• Data listing:

BEGIN

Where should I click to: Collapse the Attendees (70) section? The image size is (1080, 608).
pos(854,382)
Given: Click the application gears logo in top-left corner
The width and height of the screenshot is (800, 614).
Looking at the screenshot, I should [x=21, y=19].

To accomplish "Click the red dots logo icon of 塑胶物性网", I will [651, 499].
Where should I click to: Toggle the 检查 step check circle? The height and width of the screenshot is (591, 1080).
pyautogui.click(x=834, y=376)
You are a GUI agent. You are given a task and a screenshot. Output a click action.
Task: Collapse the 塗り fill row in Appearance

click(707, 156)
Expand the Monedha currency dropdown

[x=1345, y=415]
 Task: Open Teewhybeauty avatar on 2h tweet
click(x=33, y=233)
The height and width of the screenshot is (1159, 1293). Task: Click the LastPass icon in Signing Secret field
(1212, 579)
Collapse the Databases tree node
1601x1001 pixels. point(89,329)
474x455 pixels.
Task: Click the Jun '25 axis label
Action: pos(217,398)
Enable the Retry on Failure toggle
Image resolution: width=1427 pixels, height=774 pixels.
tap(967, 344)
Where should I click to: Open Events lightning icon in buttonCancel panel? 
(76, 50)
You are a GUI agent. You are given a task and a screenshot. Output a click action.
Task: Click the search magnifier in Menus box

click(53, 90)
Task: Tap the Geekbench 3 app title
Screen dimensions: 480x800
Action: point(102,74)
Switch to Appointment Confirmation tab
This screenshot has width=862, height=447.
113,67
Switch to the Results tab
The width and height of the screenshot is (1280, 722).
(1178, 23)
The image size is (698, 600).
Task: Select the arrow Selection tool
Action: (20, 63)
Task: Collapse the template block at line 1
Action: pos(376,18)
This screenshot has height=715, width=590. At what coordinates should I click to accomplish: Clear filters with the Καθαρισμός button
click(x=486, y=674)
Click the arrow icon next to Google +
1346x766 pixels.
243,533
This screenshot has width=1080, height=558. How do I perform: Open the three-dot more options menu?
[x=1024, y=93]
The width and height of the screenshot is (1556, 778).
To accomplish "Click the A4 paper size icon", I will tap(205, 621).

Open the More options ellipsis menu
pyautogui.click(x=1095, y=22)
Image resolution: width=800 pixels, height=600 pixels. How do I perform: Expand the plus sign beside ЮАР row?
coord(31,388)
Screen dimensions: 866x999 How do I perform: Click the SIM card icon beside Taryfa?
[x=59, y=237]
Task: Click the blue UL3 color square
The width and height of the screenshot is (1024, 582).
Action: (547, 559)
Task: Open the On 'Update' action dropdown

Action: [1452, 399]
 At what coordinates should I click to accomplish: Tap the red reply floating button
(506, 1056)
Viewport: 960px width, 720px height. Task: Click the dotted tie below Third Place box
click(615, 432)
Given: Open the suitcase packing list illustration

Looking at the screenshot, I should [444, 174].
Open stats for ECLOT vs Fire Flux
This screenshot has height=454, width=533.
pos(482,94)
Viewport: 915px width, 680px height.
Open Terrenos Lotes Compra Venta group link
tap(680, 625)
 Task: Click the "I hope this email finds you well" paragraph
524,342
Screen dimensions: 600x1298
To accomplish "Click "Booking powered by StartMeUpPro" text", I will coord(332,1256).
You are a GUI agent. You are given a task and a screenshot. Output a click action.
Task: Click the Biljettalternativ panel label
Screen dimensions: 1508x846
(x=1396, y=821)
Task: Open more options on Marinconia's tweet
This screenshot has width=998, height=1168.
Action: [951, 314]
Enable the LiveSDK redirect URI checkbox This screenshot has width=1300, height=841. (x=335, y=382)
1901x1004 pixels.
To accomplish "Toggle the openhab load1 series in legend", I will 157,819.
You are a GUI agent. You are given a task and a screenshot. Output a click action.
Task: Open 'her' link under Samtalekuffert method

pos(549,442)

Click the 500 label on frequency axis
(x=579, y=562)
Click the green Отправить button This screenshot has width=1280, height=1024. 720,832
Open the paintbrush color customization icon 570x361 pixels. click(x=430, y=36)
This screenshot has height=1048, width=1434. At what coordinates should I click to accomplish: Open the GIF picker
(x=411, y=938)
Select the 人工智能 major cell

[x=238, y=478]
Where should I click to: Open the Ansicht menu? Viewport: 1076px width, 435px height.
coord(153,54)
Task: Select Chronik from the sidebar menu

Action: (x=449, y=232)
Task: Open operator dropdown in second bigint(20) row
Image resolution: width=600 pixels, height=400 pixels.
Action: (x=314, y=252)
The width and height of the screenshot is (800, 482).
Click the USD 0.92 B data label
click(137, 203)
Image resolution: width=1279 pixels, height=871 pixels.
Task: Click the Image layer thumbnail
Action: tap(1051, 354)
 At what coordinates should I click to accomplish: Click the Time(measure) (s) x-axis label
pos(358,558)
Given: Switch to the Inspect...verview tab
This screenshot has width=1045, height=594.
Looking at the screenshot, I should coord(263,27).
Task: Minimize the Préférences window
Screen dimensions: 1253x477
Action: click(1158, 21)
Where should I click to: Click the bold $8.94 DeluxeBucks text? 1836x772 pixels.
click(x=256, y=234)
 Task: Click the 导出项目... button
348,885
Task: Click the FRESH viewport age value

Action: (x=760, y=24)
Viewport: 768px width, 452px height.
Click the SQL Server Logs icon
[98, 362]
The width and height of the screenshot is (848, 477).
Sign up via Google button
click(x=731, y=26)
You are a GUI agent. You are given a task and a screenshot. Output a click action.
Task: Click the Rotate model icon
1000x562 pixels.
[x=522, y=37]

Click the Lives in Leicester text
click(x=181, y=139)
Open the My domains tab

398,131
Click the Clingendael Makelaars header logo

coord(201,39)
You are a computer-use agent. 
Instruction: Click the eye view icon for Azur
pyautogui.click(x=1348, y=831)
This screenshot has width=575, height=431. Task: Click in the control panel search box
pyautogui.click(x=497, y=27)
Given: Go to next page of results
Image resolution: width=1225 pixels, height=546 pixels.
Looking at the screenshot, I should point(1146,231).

END

• Task item: Scan the listing above for the line that has "Open the More options ellipsis menu", then copy exactly from that line through the line that has "Open the paintbrush".

• Exercise answer:
Open the More options ellipsis menu
pyautogui.click(x=1095, y=22)
Image resolution: width=800 pixels, height=600 pixels. How do I perform: Expand the plus sign beside ЮАР row?
coord(31,388)
Screen dimensions: 866x999 How do I perform: Click the SIM card icon beside Taryfa?
[x=59, y=237]
Task: Click the blue UL3 color square
The width and height of the screenshot is (1024, 582).
Action: (547, 559)
Task: Open the On 'Update' action dropdown

Action: [1452, 399]
 At what coordinates should I click to accomplish: Tap the red reply floating button
(506, 1056)
Viewport: 960px width, 720px height. Task: Click the dotted tie below Third Place box
click(615, 432)
Given: Open the suitcase packing list illustration

Looking at the screenshot, I should [444, 174].
Open stats for ECLOT vs Fire Flux
This screenshot has height=454, width=533.
pos(482,94)
Viewport: 915px width, 680px height.
Open Terrenos Lotes Compra Venta group link
tap(680, 625)
 Task: Click the "I hope this email finds you well" paragraph
524,342
Screen dimensions: 600x1298
To accomplish "Click "Booking powered by StartMeUpPro" text", I will coord(332,1256).
You are a GUI agent. You are given a task and a screenshot. Output a click action.
Task: Click the Biljettalternativ panel label
Screen dimensions: 1508x846
(x=1396, y=821)
Task: Open more options on Marinconia's tweet
This screenshot has width=998, height=1168.
Action: [951, 314]
Enable the LiveSDK redirect URI checkbox This screenshot has width=1300, height=841. (x=335, y=382)
1901x1004 pixels.
To accomplish "Toggle the openhab load1 series in legend", I will 157,819.
You are a GUI agent. You are given a task and a screenshot. Output a click action.
Task: Open 'her' link under Samtalekuffert method

pos(549,442)

Click the 500 label on frequency axis
(x=579, y=562)
Click the green Отправить button This screenshot has width=1280, height=1024. 720,832
Open the paintbrush color customization icon 570x361 pixels. click(x=430, y=36)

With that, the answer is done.